The XX Factor

Does Breast Cancer Awareness Month Crowd Out Other Diseases Affecting Women?

A banner shows support for Breast Cancer Awareness during play between the Buffalo Bills and Philadelphia Eagles at Ralph Wilson Stadium on October 9, 2011.

Photo by Rick Stewart/Getty Images

October can be lonely for those of us who’ve lost someone to cancer that doesn’t merit a pink ribbon.  Ever since my mother died of colorectal cancer 15 years ago, I’ve felt uneasy about this month. Any cancer diagnosis means joining a club you’d rather not be a member of, but some clubs are better organized than others, and breast cancer is one of the best. In 1985, the breast cancer awareness campaign started as a weeklong event. Today you can hardly turn around in the supermarket aisle without bumping into something swathed in Pepto-Bismol pink. The campaign has raised awareness and billions of dollars, but has also provoked backlash from critics like sociologist Gayle A. Sulik, author of Pink Ribbon Blues. Sulik found that more money and earlier detection didn’t actually translate into reducing the chances of women dying of the disease. Still, I’m slightly jealous of the pink ribbon’s domination of the cancer conversation.

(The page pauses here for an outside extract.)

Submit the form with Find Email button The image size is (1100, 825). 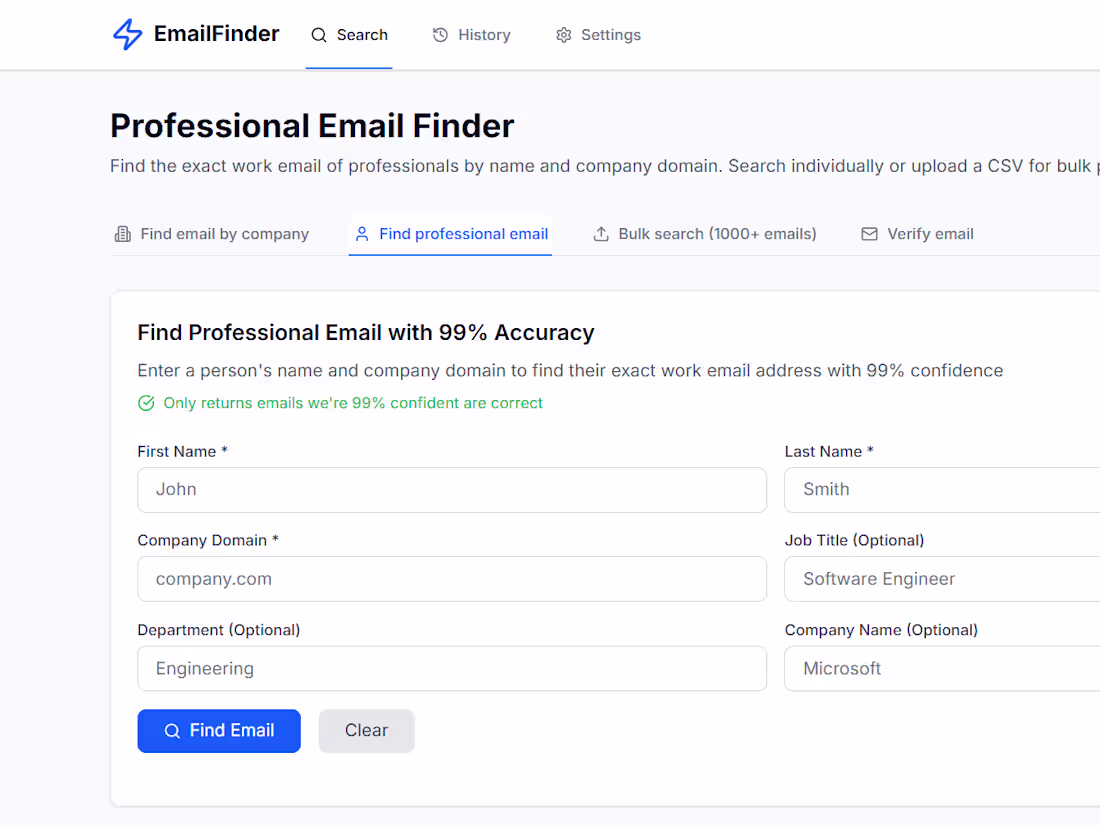click(x=219, y=731)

My mother was diagnosed with late stage colon cancer and died a year later, a month after her 53rd birthday. What strikes me still is the loneliness of her experience. For her, it started with a standard hemorrhoid operation. Hemorrhoids were uncomfortable, unsightly, embarrassing, but surely not deadly, I remember thinking. Though my mother tried to shield my sisters and me from the worst of it, I remember her embarrassment about the debilitating, unpleasant symptoms she endured. Colon cancer involves parts of your body that you don’t think about (let alone discuss) unless there’s a problem. And symptoms like blood in your stool and runny diarrhea generally don’t lend themselves to feel-good public health campaigns.

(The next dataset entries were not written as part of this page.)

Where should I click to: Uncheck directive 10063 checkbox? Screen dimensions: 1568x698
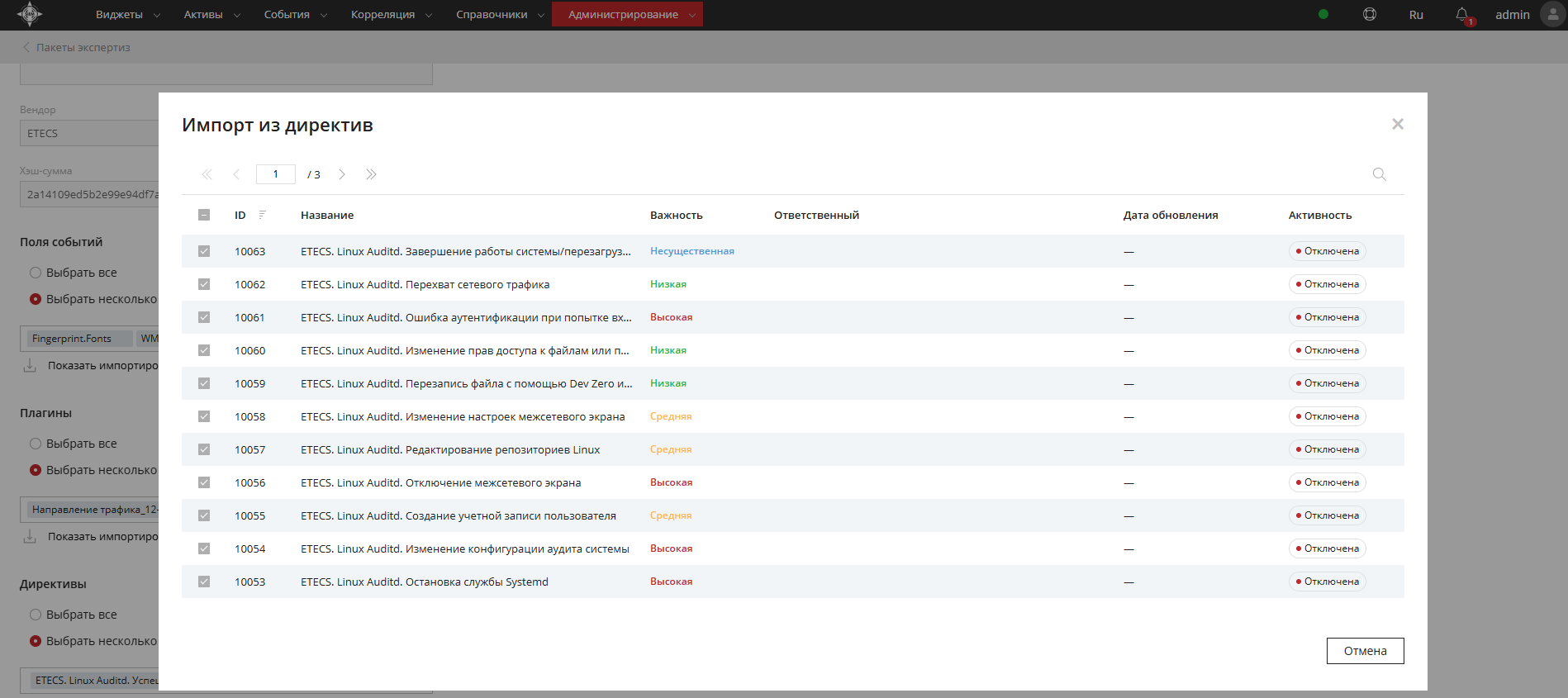coord(204,251)
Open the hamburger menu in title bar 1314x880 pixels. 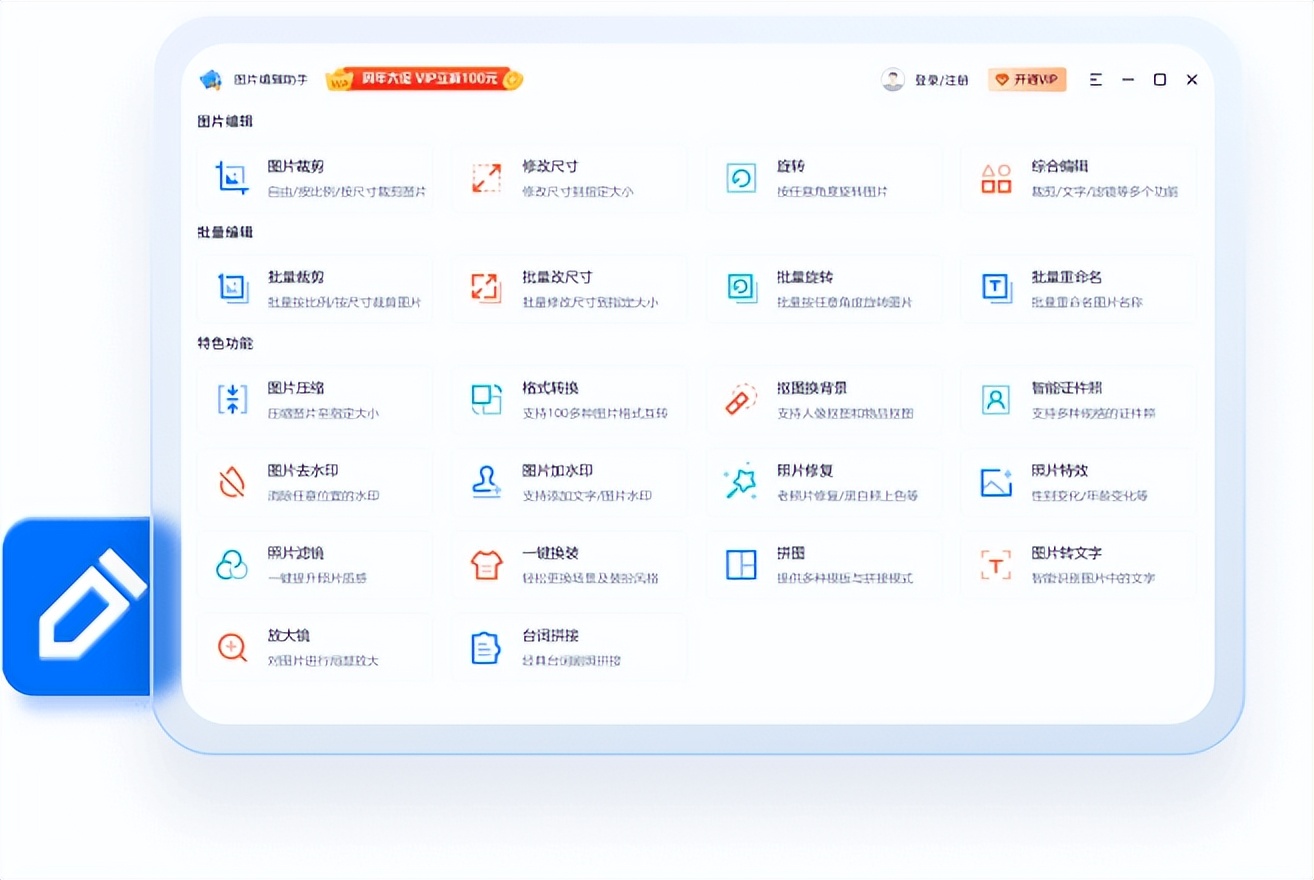pyautogui.click(x=1096, y=80)
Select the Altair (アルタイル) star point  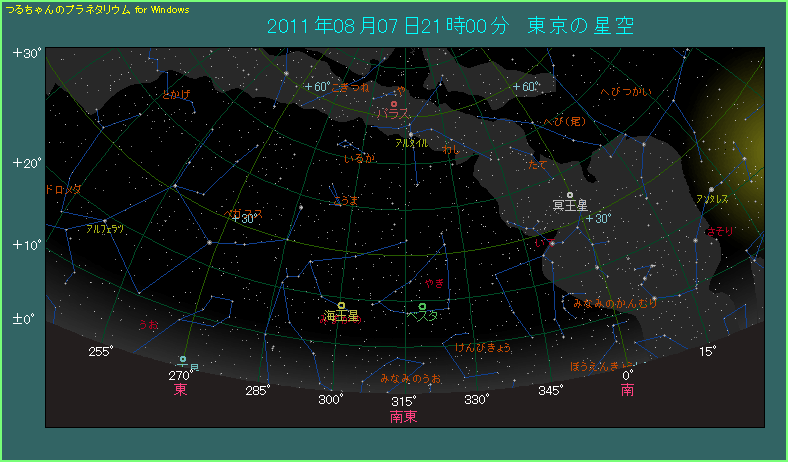tap(411, 134)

In 1994, I don’t think colon cancer made it onto my mother’s radar screen of possibilities. Much progress has been made on the colon cancer front since then, and efforts to increase public awareness like Katie Couric’s much-discussed televised colonoscopy have helped in concrete ways. But it’s hard to say if my mom would have been any more aware today.  When I had my own troubling symptoms a few years ago, I immediately thought, “I’m young. It’s probably nothing.” But my family’s medical history pushed me to get a colonoscopy. It was nothing, but my family history provides the kick in the pants I need to take something seriously. What if I didn’t have this history?

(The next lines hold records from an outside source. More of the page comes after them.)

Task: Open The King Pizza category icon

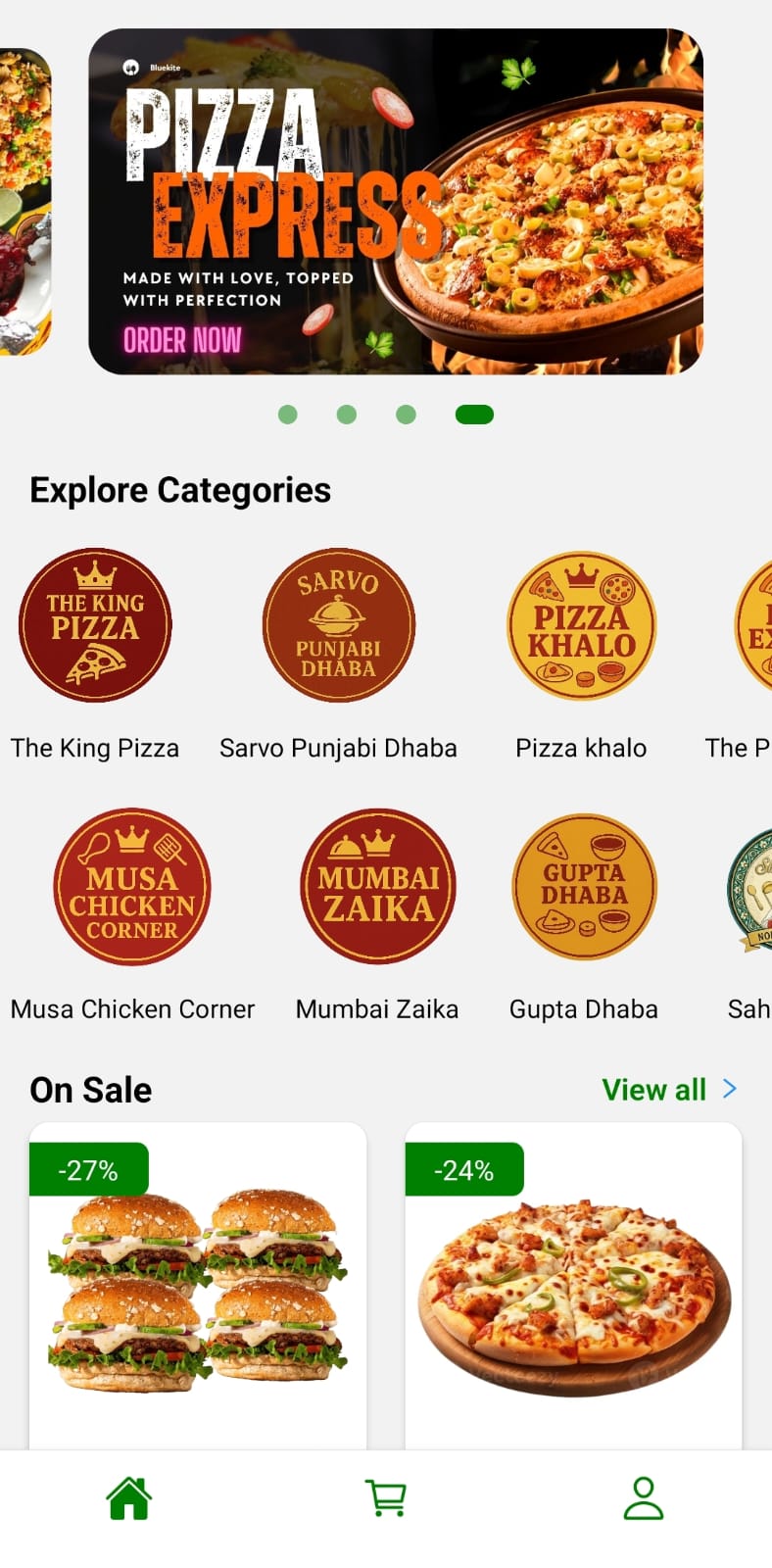Action: pos(95,625)
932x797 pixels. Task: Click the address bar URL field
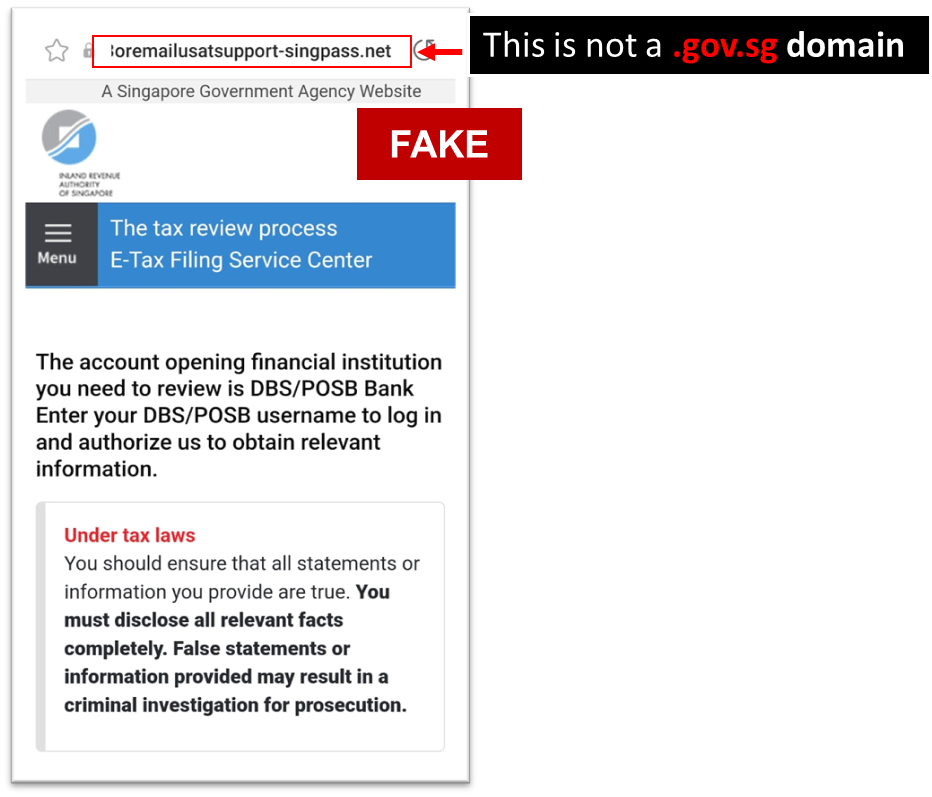(251, 51)
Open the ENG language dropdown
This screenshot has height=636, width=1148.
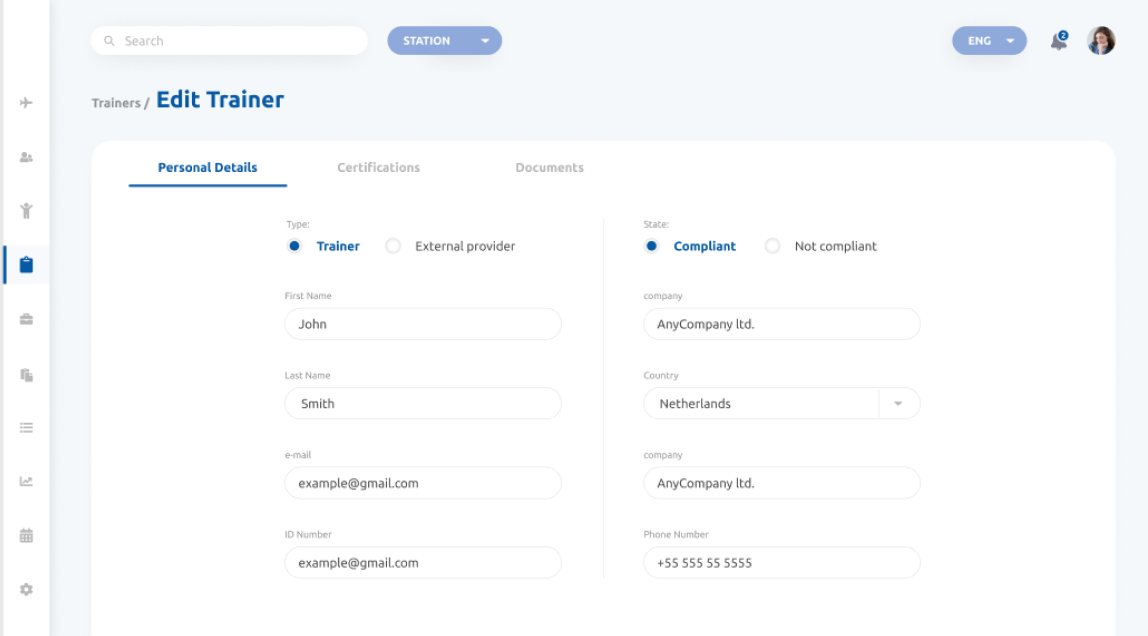(x=988, y=40)
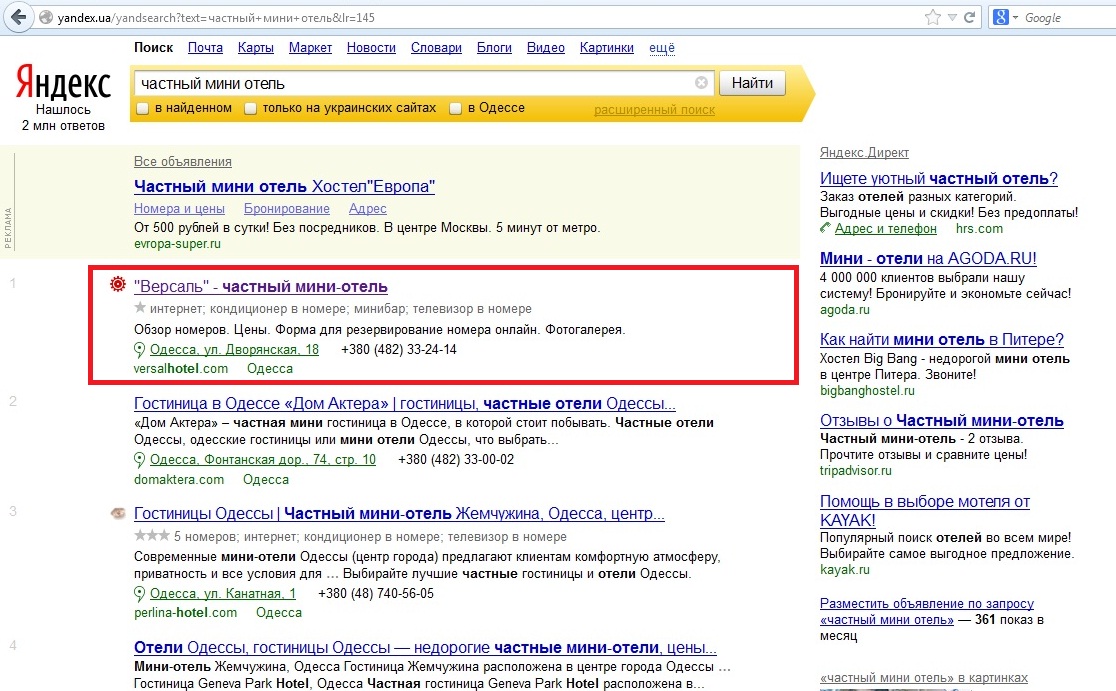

That’s the question that makes me wonder whether the success of breast cancer awareness has led to a potentially dangerous kind of tunnel vision. Take lung cancer, breast cancer’s ugly stepsister, for example. Despite declining smoking rates it remains the No. 1 cancer killer of both men and women and kills more people than breast, prostate, and colon cancer combined. There are state-sponsored quit hotlines and nicotine patch giveaways but scant public health information about warning signs like a cough that won’t go away as well as less obvious symptoms that tend to present in women like shortness of breath, pain in the back and shoulders, and unusual fatigue. Research funding for lung cancer pales in comparison to funding for breast cancer, and in 2010 the National Cancer Institute allocated just $281 million to lung cancer research compared to $631 million for breast cancer.

This October, I’d like to make peace with breast cancer awareness month. Its success doesn’t have to mean crowding out all other diseases that affect women, and I’d urge women’s health advocates to continue to expand public dialogue about health problems and diseases that affect parts of women’s bodies other than those we have gotten used to talking about. What have we learned from over 25 years of breast cancer advocacy and how can we apply those lessons to improving women’s lives and fighting other equally insidious forms of cancer and disease?